### WORK REQUEST
The required output is an exact copy of the lines from the one containing "Open the xfinity folder in right panel" through the end of the entries below, with pictures removed.

### DATA SECTION
------------------------------

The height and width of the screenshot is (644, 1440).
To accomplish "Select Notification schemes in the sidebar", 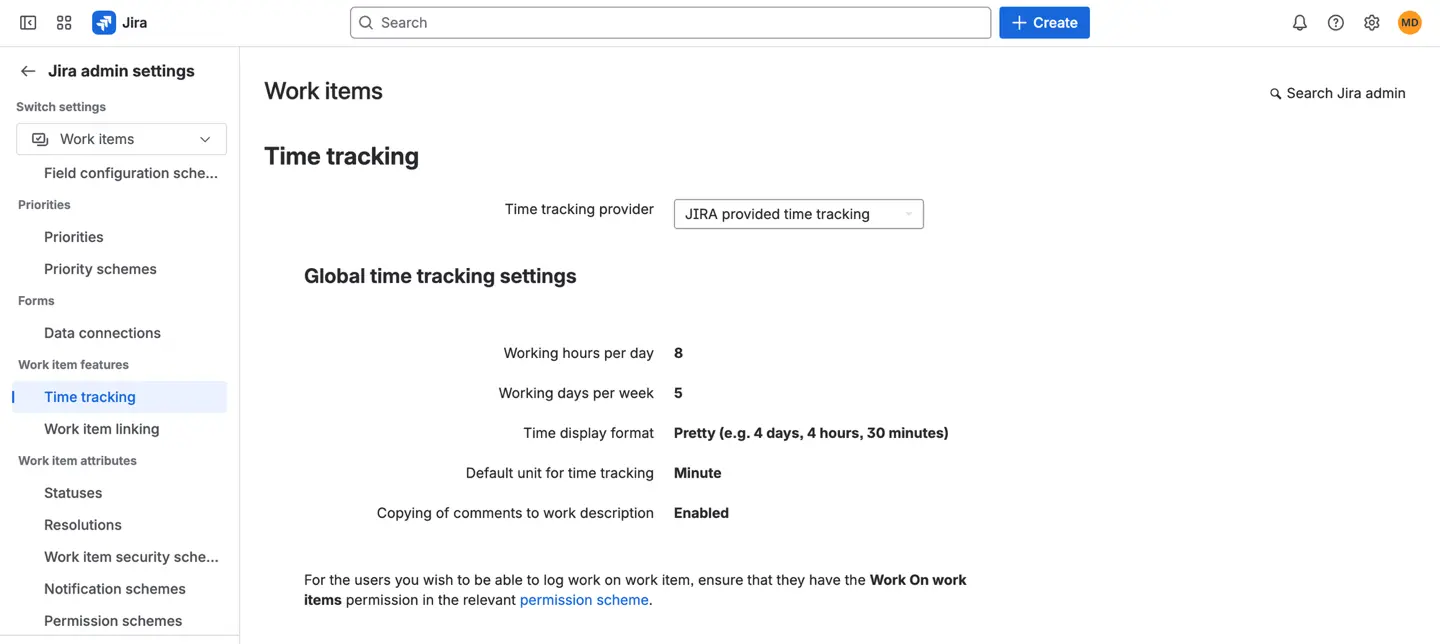I will (114, 588).
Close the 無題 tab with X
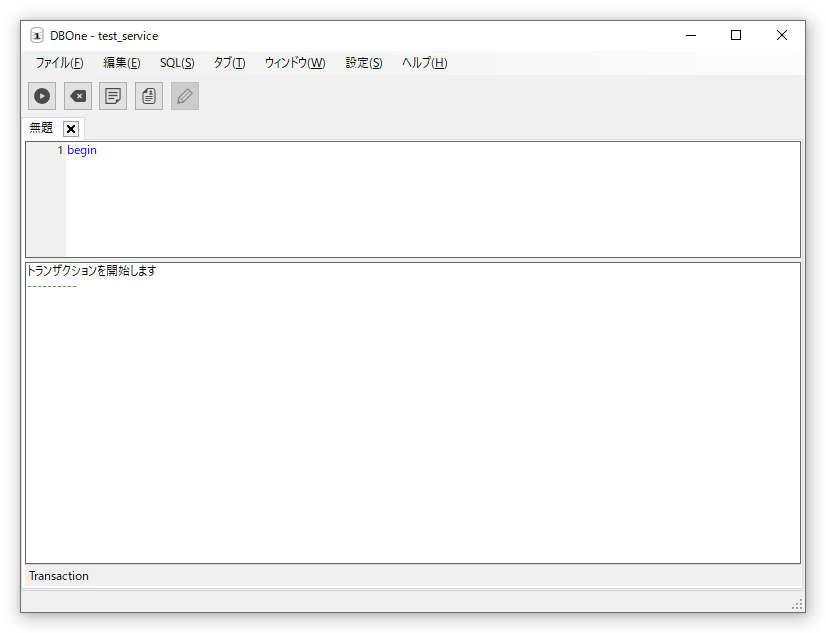826x633 pixels. tap(71, 129)
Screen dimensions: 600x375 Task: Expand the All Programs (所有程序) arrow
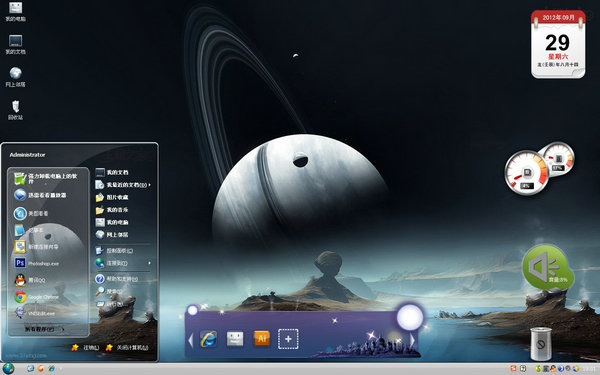pos(44,329)
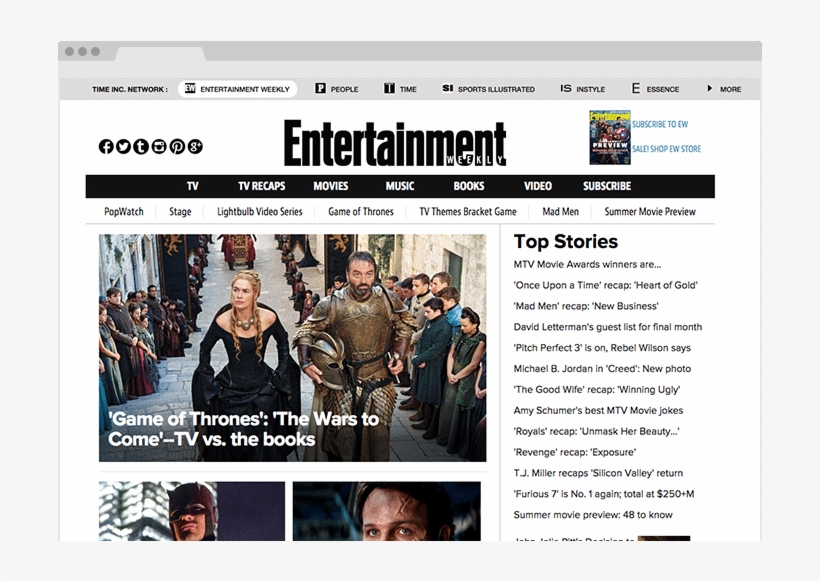Switch to the MOVIES tab
Image resolution: width=820 pixels, height=581 pixels.
pyautogui.click(x=330, y=186)
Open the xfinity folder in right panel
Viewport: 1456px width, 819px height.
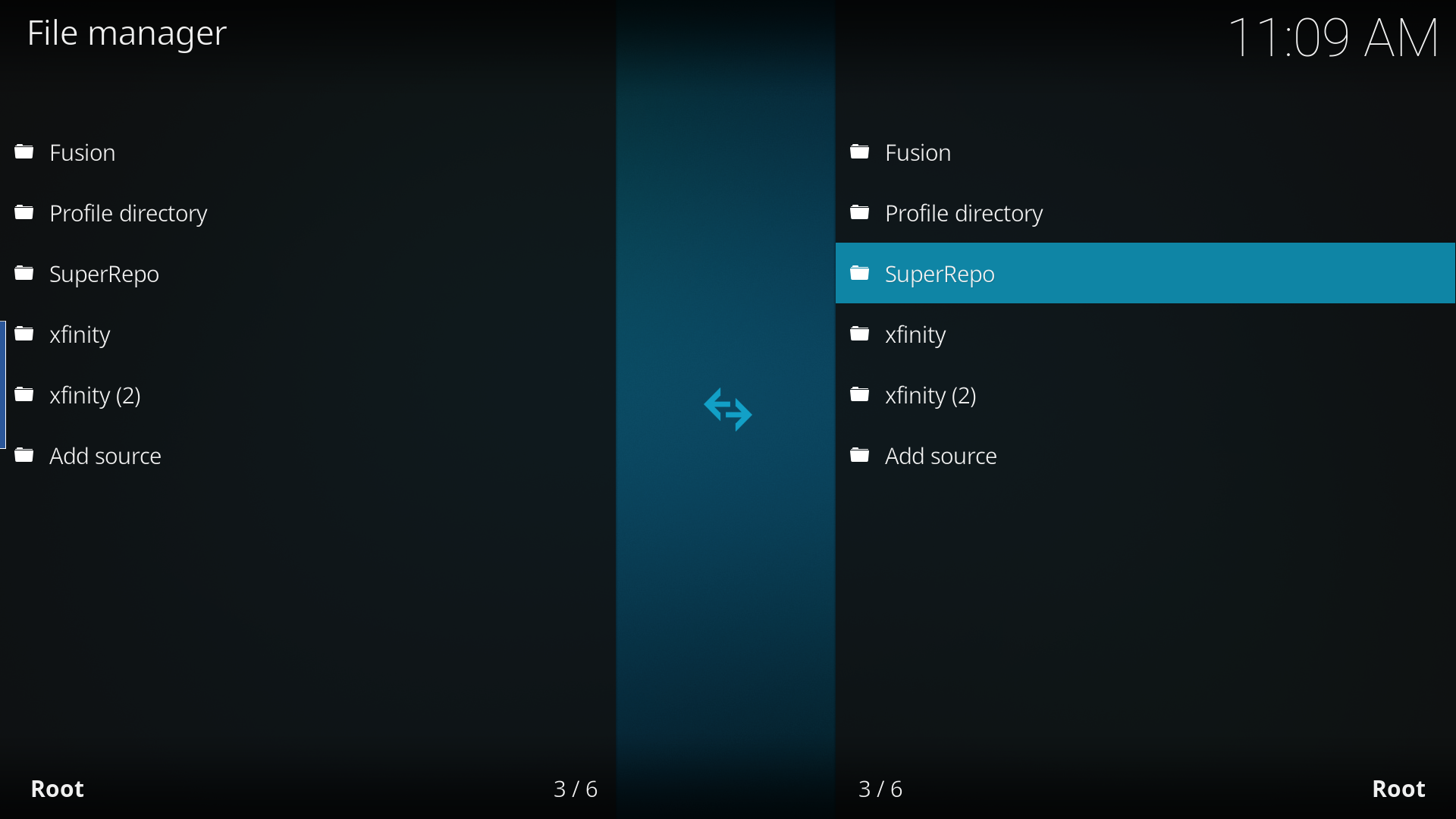(x=915, y=334)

------------------------------

### RESPONSE
Open the xfinity folder in right panel
Viewport: 1456px width, 819px height.
(x=915, y=334)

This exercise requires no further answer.